Rectifico, pues: posiblemente si el ilustre escritor gallego levantara la cabeza no movería la pluma para retratar a los personajillos del secesionismo catalán; quizás lo hiciera para reflejar la actitud de algunas instituciones nacionales que no se han cubierto de gloria precisamente ante la magnitud del problema.

Para no abandonar las alusiones al arte de Talía y de Melpómene (musas de la comedia y de la tragedia, respectivamente), cada vez me parece más cercana la circunstancia presente a la que pretendía reflejar el teatro del absurdo: Beckett, Adamov, Ionesco y Genet hubieran encontrado material propicio para plasmar simbólicamente lo que está ocurriendo en Cataluña; y no digamos nuestro particular genio nacional, Miguel Mihura, creador de situaciones, diálogos y protagonistas, no solo histriónicos, sino disparatados, inconexos y representativos de la más completa irracionalidad.

Por ejemplo, el hecho de que una parte de la sociedad catalana haya votado a favor de quienes han llevado a su Comunidad al caos, al enfrentamiento social y político y al desastre económico; para más inri, algunos de sus valientes líderes han declarado ahora que su declaración de independencia era simbólica… Es tarea de psiquiatras, concretamente de avezados psicoanalistas, escudriñar en el subconsciente de los votantes de esas opciones.

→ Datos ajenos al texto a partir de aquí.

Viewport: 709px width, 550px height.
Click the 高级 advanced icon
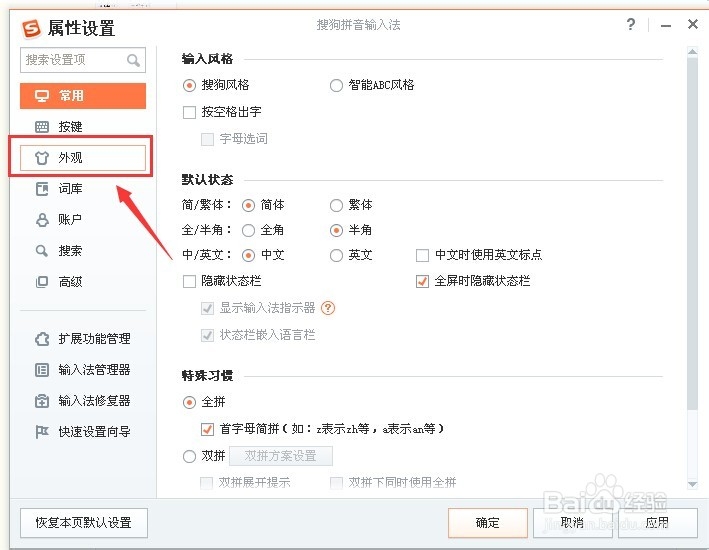42,282
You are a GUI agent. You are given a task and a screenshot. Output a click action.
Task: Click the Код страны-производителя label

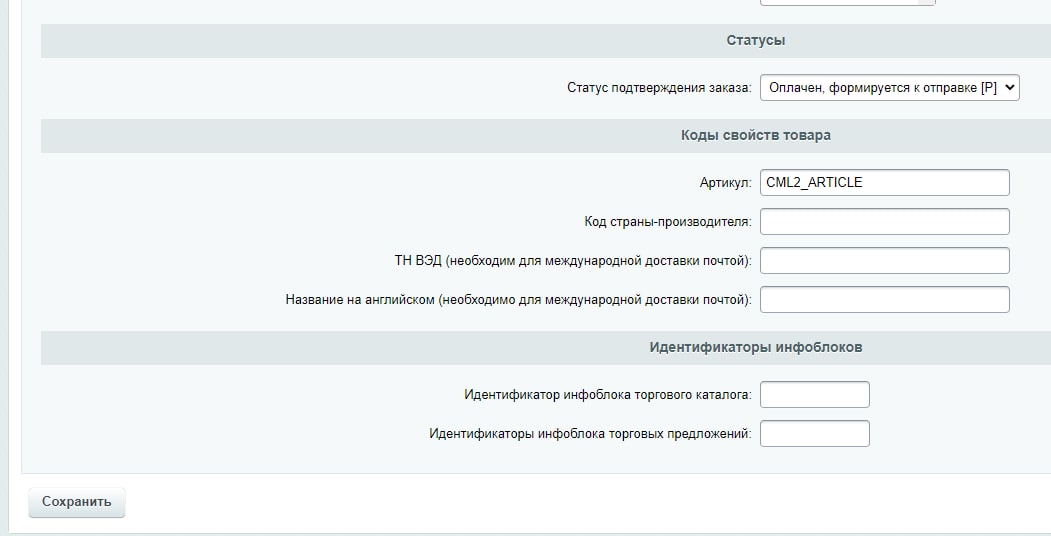[x=668, y=222]
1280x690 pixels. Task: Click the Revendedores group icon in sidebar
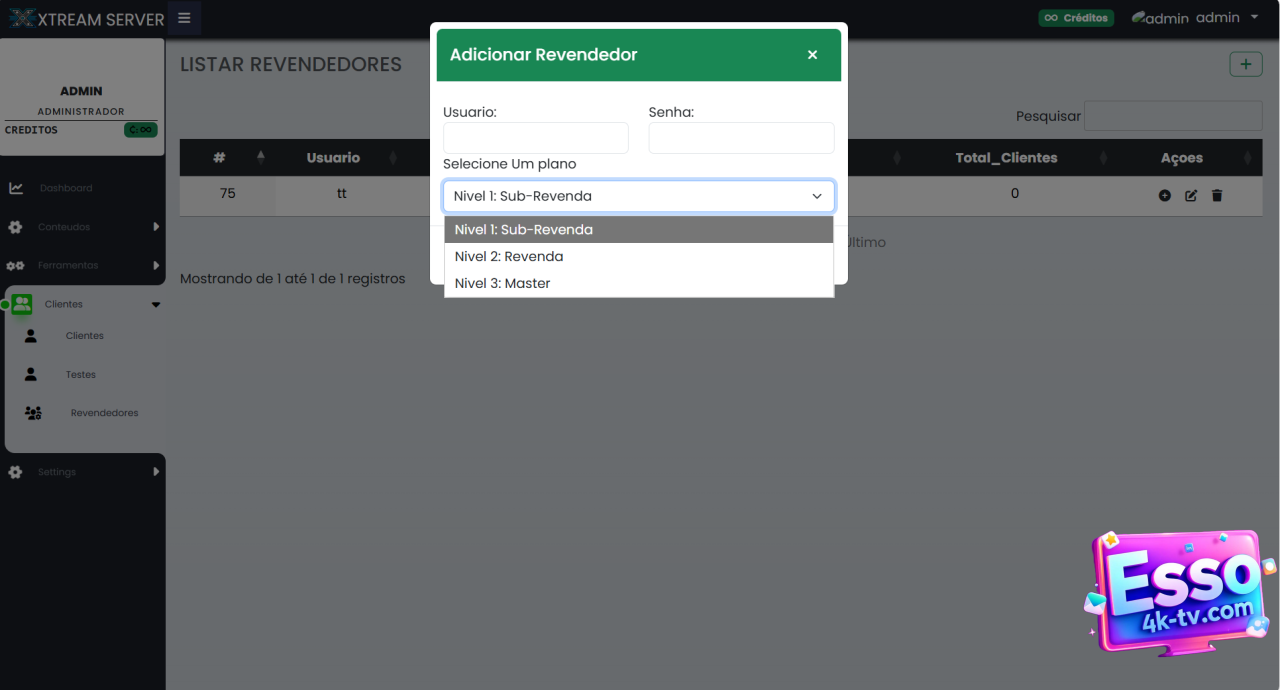tap(33, 413)
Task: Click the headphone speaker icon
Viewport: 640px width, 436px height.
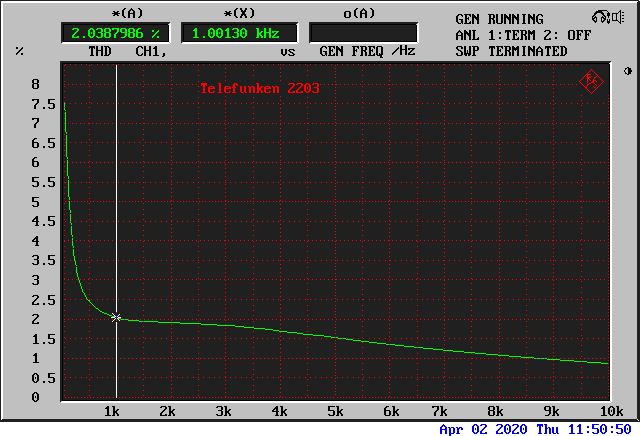Action: tap(602, 18)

Tengo para mí que existe una imbricación profunda entre ellos y el sentimiento edipiano no superado, que pretende matar al padre (de padre, patria: España) para refugiarse en un retorno a una supuesta edad feliz bajo las haldas de la madre (aldea: nacionalismo catalán); de momento, a la espera de estudios más sesudos y expertos, apunto la sugerencia.

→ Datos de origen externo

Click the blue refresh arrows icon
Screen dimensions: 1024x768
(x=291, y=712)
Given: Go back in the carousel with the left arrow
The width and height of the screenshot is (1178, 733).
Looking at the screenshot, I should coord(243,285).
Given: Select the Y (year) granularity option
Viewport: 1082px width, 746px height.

Como consecuencia, resulta que el preferido de los votos separatistas es un prófugo de la Justicia, afincado en Bruselas que, más que capital europea, ha devenido en trinchera sempiterna de la confrontación entre flamencos y valones. A tal efecto, los fieles de Puigdemont pretenden que tome posesión virtual como presidente de la Generalidad a distancia, mediante algún recurso tecnológico, a modo de ectoplasma conductor de sus masas. Al parecer, tanto los servicios jurídicos del Estado como los de la propia Generalidad, han dicho que si están de broma…

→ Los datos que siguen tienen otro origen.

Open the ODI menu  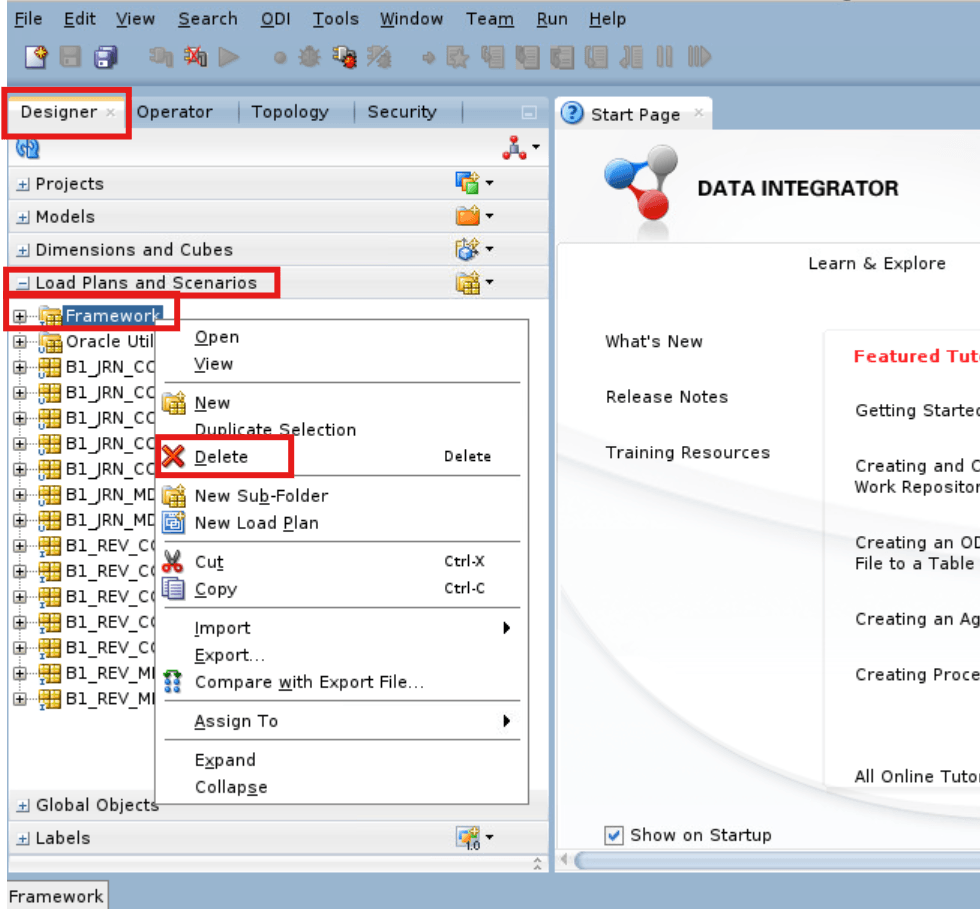(275, 18)
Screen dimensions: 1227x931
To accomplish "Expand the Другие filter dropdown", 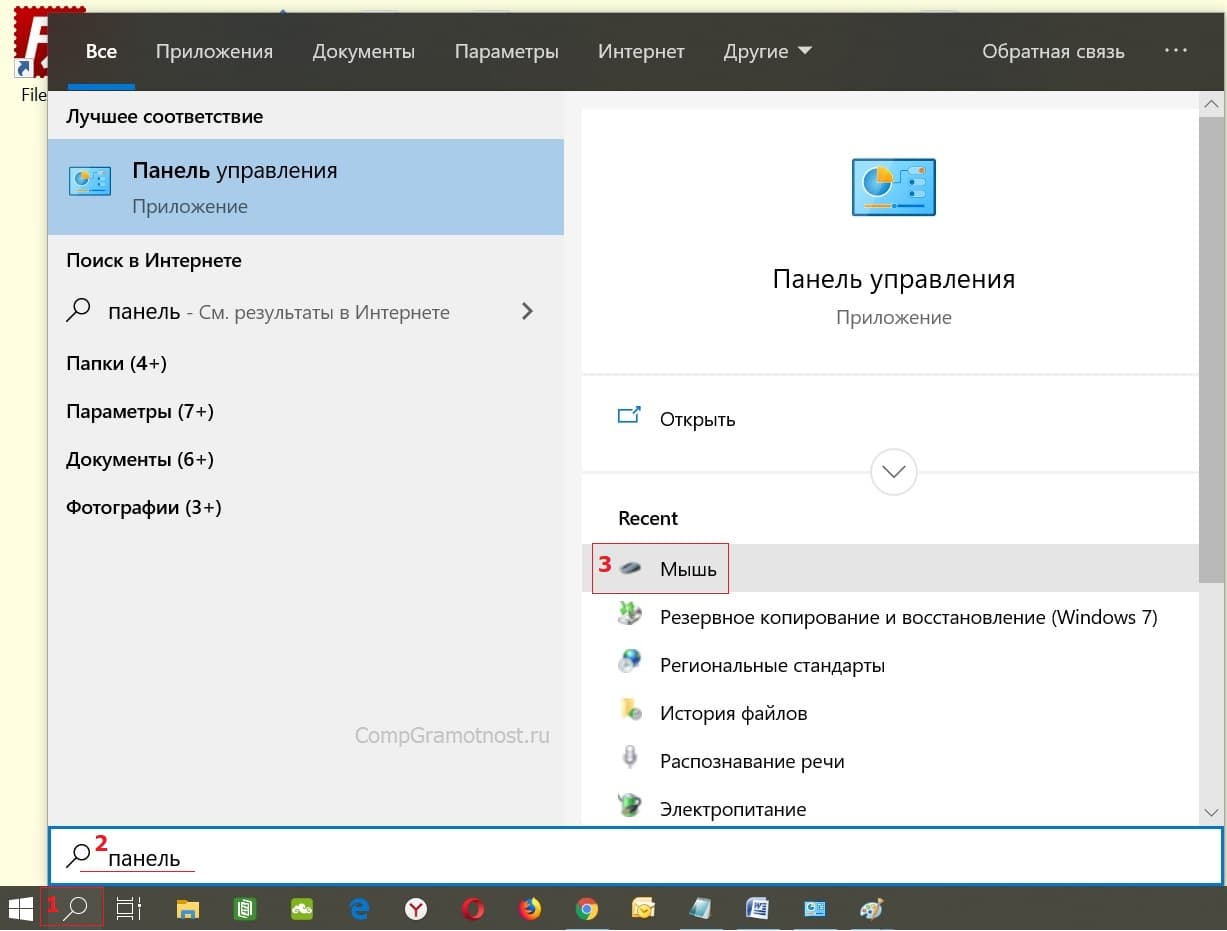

La contumacia de los adeptos del de Bruselas parece incomodar sobremanera a la otra parte de la clientela del secesionismo, que apuesta por el inquilino de la cárcel de Estremeras, aquel que -en feliz expresión de algún periodista- confunde el Tribunal Supremo con un confesionario, y reivindica su calidad de creyente y de hombre de paz (el mismo calificativo que creo aplicó el Sr. Iglesias a Otegui en su día); también ha solicitado el susodicho Junqueras que se le traslade a una prisión catalana, para tomar posesión de su acta de diputado y asistir a las sesiones del Parlamento autonómico, nos imaginamos que escoltado por Mossos d´Esquadra de confianza… También le han dicho que nones y que, si quiere, puede delegar su voto en una persona de confianza, si es que la encuentra en su partido.

De todas formas, no se ilusionen ustedes con esta disputa de personalismos, pues apuesto lo que quieran a que, por una parte, los secuaces de ambos se pondrán rápidamente de acuerdo, y, por la otra, crece la incógnita de cómo actuarán las instituciones españolas para hacer frente, con firmeza y proporcionalidad (Mariano dixit) a esta situación digna de un manicomio.


Lo dicho, pues, puro Teatro del Absurdo, para el que vienen al pelo aquellas frases de Albert Camus que intenta explicar la filosofía subyacente a este género: El hombre vive en el mundo, pero ni lo entiende ni entiende su propia función en él (…); un mundo, en último término, que se le antoja un alucinante vacío. En este desierto, el hombre opera anestesiándose a sí mismo con la convicción de que no está solo.

Esta es la soledad, aunque sea en multitud, en que viven los separatistas, en el seno de una España y de una Europa que pugnan por estar más unidas, aunque -también absurdamente- las instituciones que velan por este fin no estén mucho por la labor.